Der Sommer bringt auch Mückenplage
In den Sommermonaten ist es nicht nur heiß, sondern auch immer häufiger surrt es. Durch milde Wintermonate konnten sich Mücken nämlich deutlich besser fortpflanzen, sodass Experten mit einem höheren Aufkommen rechnen.
Bislang gab es in Deutschland ca. 50 Mückenarten, doch das könnte sich ändern. Weltweit sind ca. 3.500 Arten vertreten, darunter auch gefährliche Krankheitsüberträger wie die Asiatische Tigermücke oder die Asiatische Buschmücke. Sie reisen häufig als blinde Passagiere aus dem asiatischen Raum im Urlaubsgepäck oder am Frachtweg mit und konnten sich in den letzten Jahren deutschlandweit vermehren.

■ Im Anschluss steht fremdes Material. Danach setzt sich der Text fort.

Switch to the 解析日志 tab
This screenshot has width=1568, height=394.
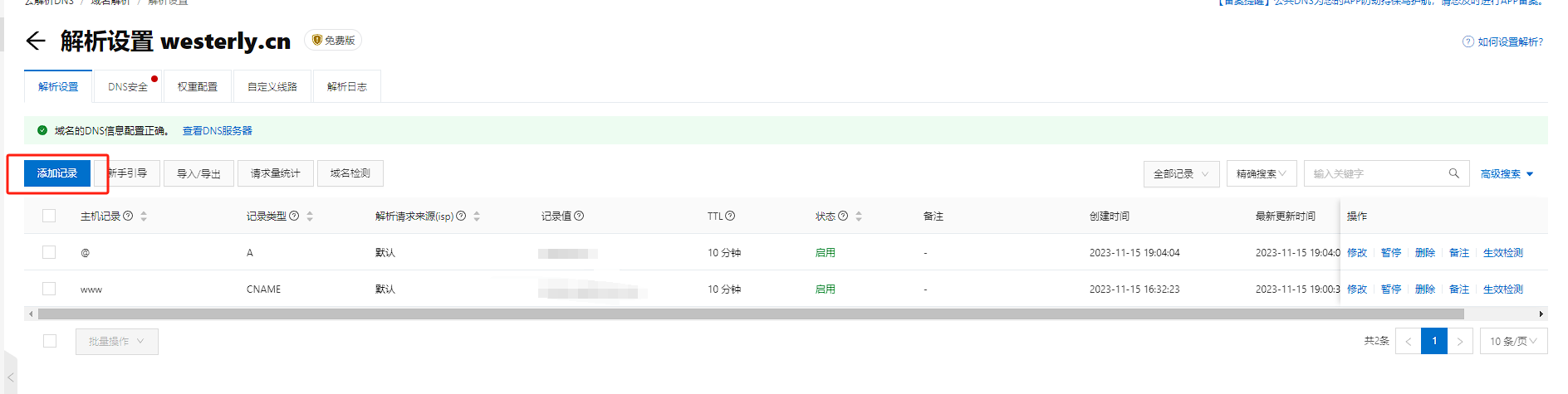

Das lästige Summen der Mücken bringt so manchen um den Schlaf, doch die neuen Mückenarten sind zusätzlich hoch gefährlich. Sie können verschiedene Krankheitserreger übertragen, darunter das West-Nil-Virus. Um die stechenden Plagegeister zumindest aus den eigenen vier Wänden fernzuhalten, hilft eine Insektenschutztür für den Balkon oder ein Fliegengitter für das Fenster. Damit lässt sich auch an heißen Tagen für wohltuenden Luftzug sorgen, ohne dass sich die summenden Gesellen im Inneren der Wohnung breitmachen.
So gefährlich ist die Asiatische Tigermücke wirklich
Die meisten in Deutschland beheimateten Mücken verursachen lediglich einen leicht juckenden Stich. Unangenehm sind auch die surrenden Geräusche, die so manchen um den Schlaf bringen. Im Vergleich zu anderen gefährlichen Mückenarten sind die in Deutschland beheimateten Exemplare harmlos.
Seit 2007 blicken Experten jedoch auf eine besorgniserregende Populationsentwicklung, denn zu dem Zeitpunkt wurde die gefährliche Asiatische Tigermücke erstmalig in Deutschland ausgemacht. Vor allem ihr Stich kann alles andere als harmlos sein, denn die Insekten sind Träger des West-Nil-Virus. Zudem können sie Malaria oder Dengue-Fieber übertragen.
Um die Populationsentwicklung der sich immer weiter ausbreitenden Mückenarten verfolgen zu können, arbeiten Forscher des Leibniz-Zentrums für Agrarlandschaftsforschung mit Förderung des Bundesministeriums für Ernährung und Landwirtschaft bereits seit Längerem an einem deutschlandweiten Mückenatlas. Hierbei kann jeder Bürger zum Mückenjäger werden und eingesammelte Exemplare aus seiner Region an das Forscherteam senden. Dadurch entsteht ein Überblick der regionalen Unterschiede, denn diese gibt es tatsächlich. So bevorzugt die Asiatische Tigermücke beispielsweise vor allem äußerst warme Regionen und ist deshalb vor allem im südlichen Raum zu finden. 2015 wurde eine große Population der gefährlichen Mücken in Heidelberg aufgespürt und erfolgreich eliminiert.